In at least one embodiment, the composite nonwoven fabric defines a first area and the sheet defines a second area that is larger than the first area. The second area is shaped and dimensioned such that at least a portion (e.g., peripheral portion) of the second area extends outside the first area. Thus, the peripheral portion can be adhered to a surface (e.g., a skin surface) via the adhesive layer, thereby securing (e.g., reversibly securing) the article to the surface (e.g., the skin surface, not shown).

EXEMPLARY EMBODIMENTS Embodiment 1

A composite nonwoven fabric, comprising:

    • a population of spunmelt fibers comprising
      • a first spunmelt fiber comprising a first polymer;
      • wherein the first polymer is a hydrophilic thermoplastic polymer.

Embodiment 1a

The composite nonwoven fabric of any of the preceding embodiments, wherein the hydrophilic thermoplastic polymer is a thermoplastic polyurethane polymer.

Embodiment 1b

The composite nonwoven fabric of any of the preceding embodiments, wherein the thermoplastic polyurethane polymer comprises 65% (w/w) to 90% (w/w), inclusive, hydrophilic segments.
^^^^^^^^
* _WHAT NEEDS TO BE DONE_:
Answer these questions using the nonwoven fabric text above:
1. Which area is larger, the one the composite nonwoven fabric defines or the one the sheet defines?
2. In Embodiment 1, what kind of polymer is the first polymer?
3. According to Embodiment 1b, what range of hydrophilic segments does the thermoplastic polyurethane polymer comprise?

* _EXCERPTED RECORDS_:
^^^^^^^^
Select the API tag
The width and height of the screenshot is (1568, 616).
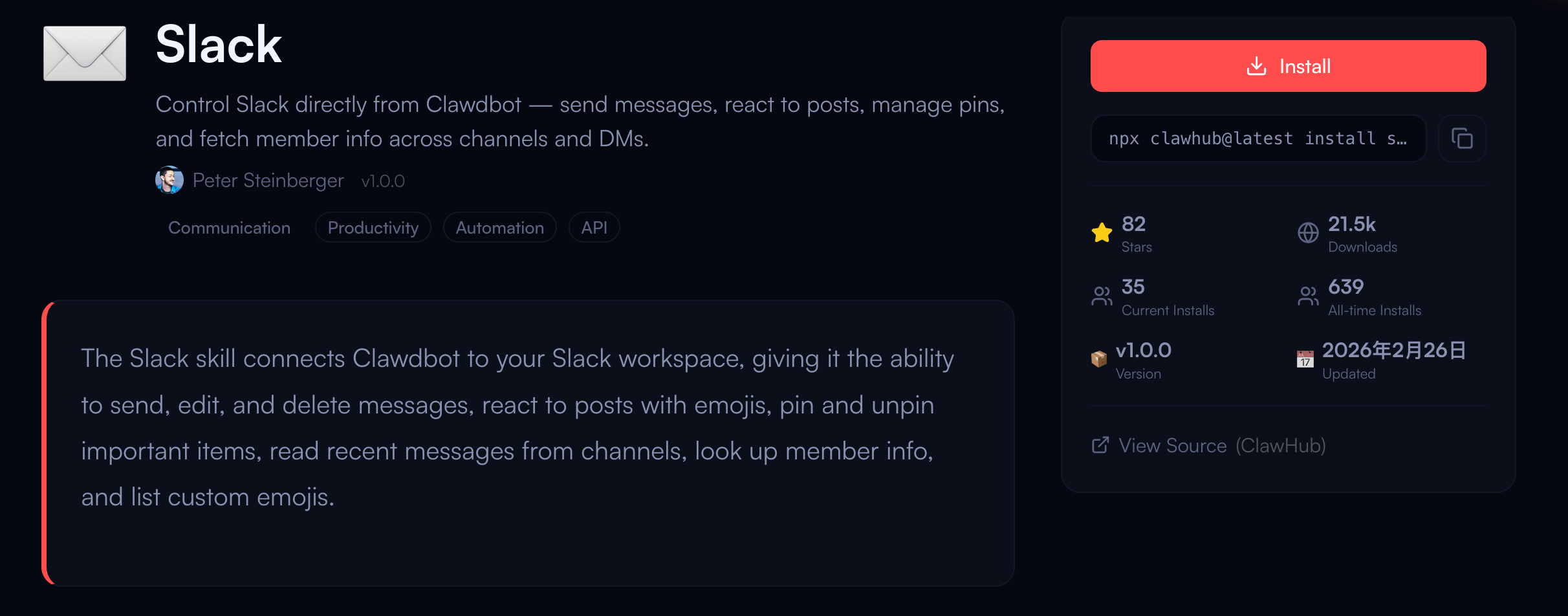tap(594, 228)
^^^^^^^^
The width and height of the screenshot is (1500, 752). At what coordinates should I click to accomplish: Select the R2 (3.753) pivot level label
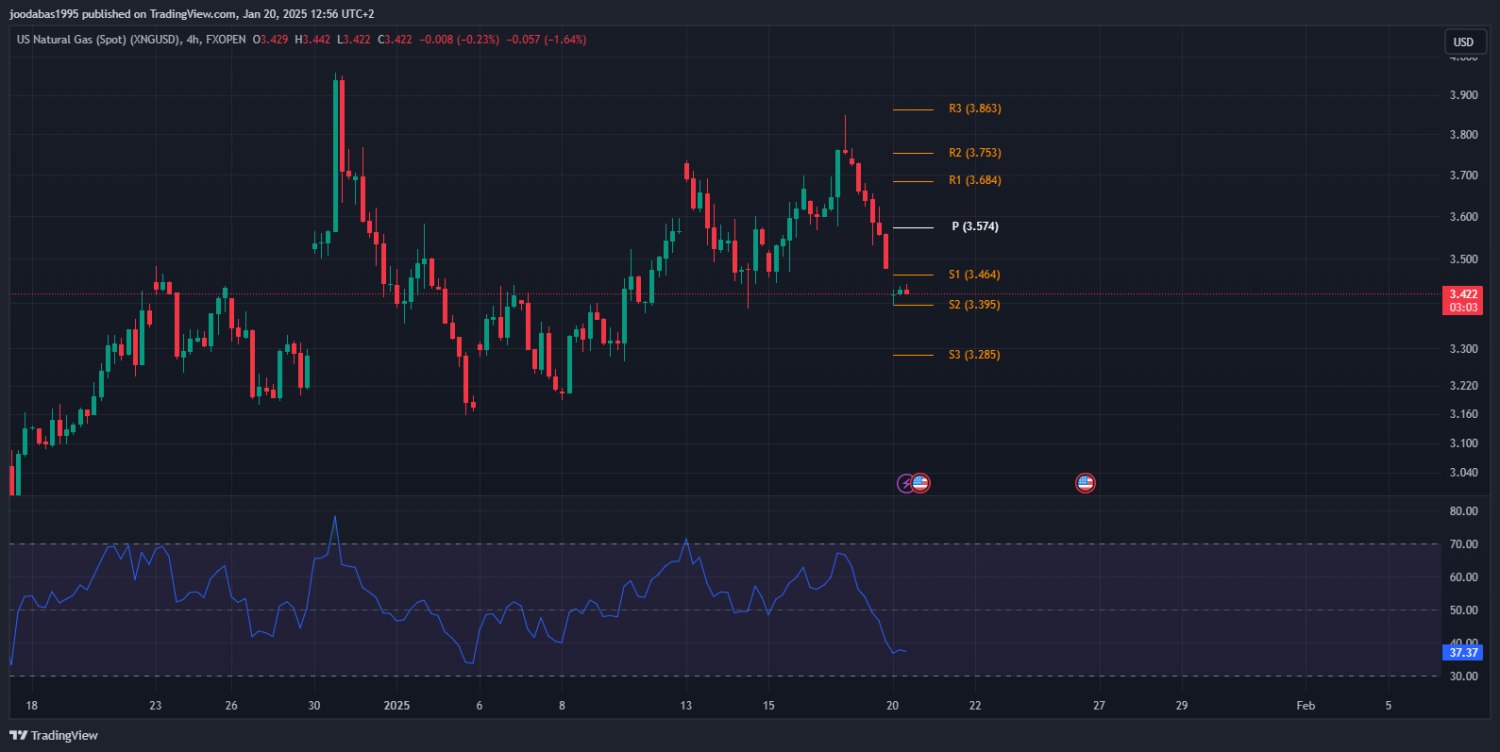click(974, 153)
^^^^^^^^
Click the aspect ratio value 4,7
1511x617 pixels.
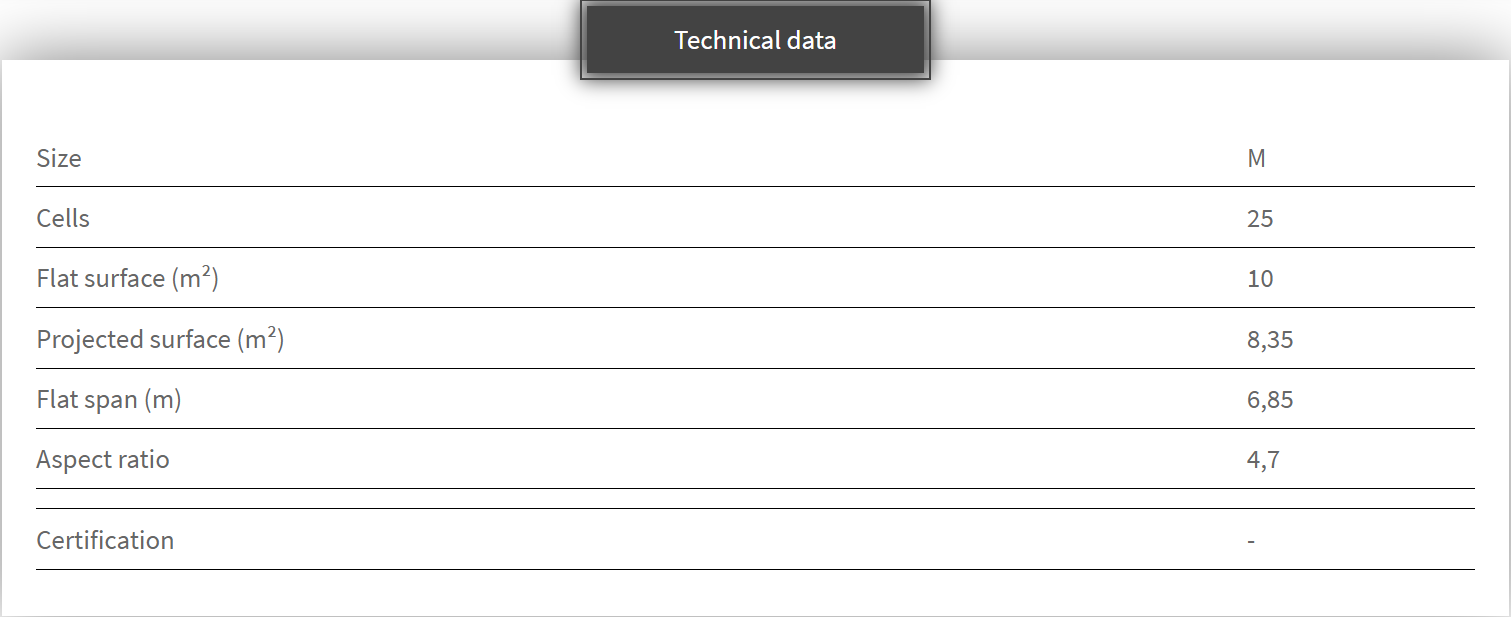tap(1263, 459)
^^^^^^^^
* _PROBLEM SOLUTION_:
1. The area the sheet defines (the second area).
2. A hydrophilic thermoplastic polymer.
3. 65% (w/w) to 90% (w/w), inclusive.